SACD Challenge Classics CC72685. Distr. Socadisc.
On aurait pu craindre un biopic un peu trop littéral ou didactique. Grâce à un livret à tendance surréaliste, Janine Brogt adopte le point de vue subjectif d'une Marilyn Monroe saisie dans ses moments de doute et de réflexion, dans ses rêves et même ses hallucinations éthylo-médicamenteuses. Certains de ses proches apparaissent dans ces états de conscience errante : Clarke Gable, qui devient ici une figure paternelle, passerait presque pour un Commandeur buffa tant il profite des basses sépulcrales d'Alain Coulombe. Le quasi incontournable ténor Tom Randle illumine le rôle de Joe Di Maggio, mari éphémère de Marilyn, dont il fait regretter le caractère très secondaire. Alors que les frères Kennedy sont aussi bien servis vocalement que scéniquement fugaces, tout comme Norma Jeane (véritable prénom de l'actrice) qui nous vaut au troisième et dernier acte un joli duo de « Miss Monroe » avec elle-même, le rôle masculin principal, celui du producteur William Fox (dont la présence sur un tournage en 1962 défie les faits historiques), est moins bien doté. Le ton bougon très crédible qu'adopte le baryton Dale Duesing, comme son évident charisme scénique, servent assurément le personnage, mais on retient aussi une voix essoufflée qui nous impose un vibrato houleux sur chaque note tenue.
C'est en fait ailleurs que se situe le centre de gravité vocal de l'opéra.
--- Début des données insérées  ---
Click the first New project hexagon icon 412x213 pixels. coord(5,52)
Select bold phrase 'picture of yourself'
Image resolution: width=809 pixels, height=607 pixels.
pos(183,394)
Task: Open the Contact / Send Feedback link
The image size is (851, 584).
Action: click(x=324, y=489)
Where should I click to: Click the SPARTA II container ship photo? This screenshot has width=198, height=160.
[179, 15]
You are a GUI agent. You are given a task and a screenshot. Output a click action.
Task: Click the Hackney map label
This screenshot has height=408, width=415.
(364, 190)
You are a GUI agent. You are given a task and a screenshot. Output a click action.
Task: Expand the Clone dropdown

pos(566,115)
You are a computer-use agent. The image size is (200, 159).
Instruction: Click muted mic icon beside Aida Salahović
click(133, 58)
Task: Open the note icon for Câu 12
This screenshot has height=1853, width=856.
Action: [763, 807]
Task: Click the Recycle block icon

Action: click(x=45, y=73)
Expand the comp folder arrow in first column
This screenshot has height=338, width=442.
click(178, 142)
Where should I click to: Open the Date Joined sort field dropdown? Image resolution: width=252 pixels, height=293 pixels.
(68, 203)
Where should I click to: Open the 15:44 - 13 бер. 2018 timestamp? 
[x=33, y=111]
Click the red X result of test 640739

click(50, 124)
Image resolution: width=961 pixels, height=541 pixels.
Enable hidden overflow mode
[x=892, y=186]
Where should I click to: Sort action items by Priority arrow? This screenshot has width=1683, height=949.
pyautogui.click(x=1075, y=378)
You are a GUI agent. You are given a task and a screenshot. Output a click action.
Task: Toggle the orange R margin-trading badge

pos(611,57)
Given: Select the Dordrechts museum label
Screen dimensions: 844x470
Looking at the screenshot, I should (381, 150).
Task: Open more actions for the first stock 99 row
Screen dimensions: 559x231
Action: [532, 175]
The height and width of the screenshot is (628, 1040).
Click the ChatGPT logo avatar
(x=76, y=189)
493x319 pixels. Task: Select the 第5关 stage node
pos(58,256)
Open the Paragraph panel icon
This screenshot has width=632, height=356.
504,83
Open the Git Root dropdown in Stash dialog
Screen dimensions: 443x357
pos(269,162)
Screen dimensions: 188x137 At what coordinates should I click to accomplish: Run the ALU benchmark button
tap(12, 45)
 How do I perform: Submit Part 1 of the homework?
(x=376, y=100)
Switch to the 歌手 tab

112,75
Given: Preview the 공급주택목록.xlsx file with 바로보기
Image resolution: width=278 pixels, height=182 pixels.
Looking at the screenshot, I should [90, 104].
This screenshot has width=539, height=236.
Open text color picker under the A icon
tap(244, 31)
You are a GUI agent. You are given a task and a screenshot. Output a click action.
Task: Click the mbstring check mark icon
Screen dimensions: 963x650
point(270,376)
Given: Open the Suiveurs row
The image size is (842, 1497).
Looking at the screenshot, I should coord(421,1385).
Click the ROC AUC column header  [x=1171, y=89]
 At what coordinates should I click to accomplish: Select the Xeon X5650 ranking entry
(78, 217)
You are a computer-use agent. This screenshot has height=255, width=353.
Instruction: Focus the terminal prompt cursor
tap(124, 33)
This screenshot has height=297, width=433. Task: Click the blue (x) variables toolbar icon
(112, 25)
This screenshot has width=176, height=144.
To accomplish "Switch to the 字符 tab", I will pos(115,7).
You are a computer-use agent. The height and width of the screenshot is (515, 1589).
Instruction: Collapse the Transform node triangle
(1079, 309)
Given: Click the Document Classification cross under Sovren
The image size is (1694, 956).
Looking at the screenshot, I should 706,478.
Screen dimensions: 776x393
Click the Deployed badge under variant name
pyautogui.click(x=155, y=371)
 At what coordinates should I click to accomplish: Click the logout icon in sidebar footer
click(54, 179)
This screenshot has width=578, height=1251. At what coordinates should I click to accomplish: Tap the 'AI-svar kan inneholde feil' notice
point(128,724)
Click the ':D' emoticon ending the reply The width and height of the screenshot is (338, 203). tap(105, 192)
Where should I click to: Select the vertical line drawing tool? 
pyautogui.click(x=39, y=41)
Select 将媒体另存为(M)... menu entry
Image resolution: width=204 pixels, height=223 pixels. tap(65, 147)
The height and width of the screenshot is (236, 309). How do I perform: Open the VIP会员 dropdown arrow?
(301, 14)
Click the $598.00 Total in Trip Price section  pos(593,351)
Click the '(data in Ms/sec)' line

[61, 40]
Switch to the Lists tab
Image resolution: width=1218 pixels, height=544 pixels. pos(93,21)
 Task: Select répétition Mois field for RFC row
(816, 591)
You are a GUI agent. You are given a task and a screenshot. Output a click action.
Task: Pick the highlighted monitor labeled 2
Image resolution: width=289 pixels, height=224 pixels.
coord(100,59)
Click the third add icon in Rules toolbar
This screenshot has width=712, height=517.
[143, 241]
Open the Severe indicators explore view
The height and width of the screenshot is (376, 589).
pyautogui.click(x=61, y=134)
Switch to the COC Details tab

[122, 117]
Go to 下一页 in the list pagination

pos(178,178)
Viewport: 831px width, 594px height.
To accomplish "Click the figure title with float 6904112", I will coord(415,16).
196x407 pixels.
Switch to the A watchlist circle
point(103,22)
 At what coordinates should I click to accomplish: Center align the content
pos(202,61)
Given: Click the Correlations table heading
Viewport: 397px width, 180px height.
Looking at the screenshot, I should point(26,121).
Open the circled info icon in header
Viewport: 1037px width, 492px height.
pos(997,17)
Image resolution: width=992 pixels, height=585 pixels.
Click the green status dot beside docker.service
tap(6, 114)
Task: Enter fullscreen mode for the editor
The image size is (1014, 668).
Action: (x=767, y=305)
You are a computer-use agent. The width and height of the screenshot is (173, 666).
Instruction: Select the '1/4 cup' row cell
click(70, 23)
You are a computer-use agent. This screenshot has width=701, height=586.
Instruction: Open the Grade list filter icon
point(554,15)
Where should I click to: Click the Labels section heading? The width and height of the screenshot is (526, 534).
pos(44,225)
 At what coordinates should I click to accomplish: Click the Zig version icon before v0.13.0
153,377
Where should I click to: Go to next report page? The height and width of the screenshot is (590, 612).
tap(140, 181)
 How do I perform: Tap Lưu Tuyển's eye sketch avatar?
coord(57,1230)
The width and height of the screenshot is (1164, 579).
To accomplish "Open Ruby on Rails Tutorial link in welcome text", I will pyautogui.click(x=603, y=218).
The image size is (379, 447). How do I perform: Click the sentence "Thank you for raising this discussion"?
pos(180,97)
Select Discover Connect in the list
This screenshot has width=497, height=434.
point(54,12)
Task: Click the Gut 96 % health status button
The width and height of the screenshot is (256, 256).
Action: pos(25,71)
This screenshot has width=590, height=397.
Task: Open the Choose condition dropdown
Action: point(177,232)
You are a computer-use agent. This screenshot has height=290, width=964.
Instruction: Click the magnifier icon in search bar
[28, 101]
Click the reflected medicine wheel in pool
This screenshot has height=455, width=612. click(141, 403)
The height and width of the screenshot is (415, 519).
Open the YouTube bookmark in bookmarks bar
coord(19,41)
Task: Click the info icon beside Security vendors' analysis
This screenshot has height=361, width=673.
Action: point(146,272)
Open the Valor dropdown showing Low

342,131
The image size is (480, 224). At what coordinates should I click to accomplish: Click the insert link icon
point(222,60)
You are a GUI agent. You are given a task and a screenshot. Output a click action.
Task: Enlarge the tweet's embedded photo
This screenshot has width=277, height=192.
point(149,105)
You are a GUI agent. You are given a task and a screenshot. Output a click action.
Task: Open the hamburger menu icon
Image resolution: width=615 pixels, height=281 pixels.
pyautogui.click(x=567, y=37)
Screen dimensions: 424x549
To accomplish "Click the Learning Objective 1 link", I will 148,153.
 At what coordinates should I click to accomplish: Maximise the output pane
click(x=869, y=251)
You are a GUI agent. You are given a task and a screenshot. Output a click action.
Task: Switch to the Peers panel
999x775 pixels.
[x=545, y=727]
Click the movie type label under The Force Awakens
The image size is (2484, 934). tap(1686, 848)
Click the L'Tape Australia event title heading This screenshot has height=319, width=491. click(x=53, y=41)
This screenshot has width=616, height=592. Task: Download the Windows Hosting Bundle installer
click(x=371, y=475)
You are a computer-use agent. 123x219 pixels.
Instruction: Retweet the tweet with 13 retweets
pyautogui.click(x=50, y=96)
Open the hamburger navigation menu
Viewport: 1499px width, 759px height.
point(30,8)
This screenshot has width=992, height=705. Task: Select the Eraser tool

Marilyn (Laura Aikin), dont on appréciera, autant que les volutes limpides dans le haut du registre, de fort jolies teintes dans le grave et un « Happy birthday Mister President » (acte II) à la sensualité manifestement calquée sur l'original, est entourée de sa coach dramatique Paula et de son maquilleur bègue Whitey (alias Allan Snyder). Elle forme avec eux un trio de voix à la fois proches et complémentaires : l'alto capiteux d'Helena Rasker et le timbre androgyne du contreténor David DQ Lee la rejoignent souvent dans un entrelacs polyphonique subtil qui, même s'il laisse supposer l'influence des Trois sœurs d'Eötvös, constitue le meilleur atout de l'ouvrage. Hors de cet îlot privilégié, la palette vocale s'étend des douces lignes conjointes à la tension expressionniste en passant par un efficace Sprechgesang.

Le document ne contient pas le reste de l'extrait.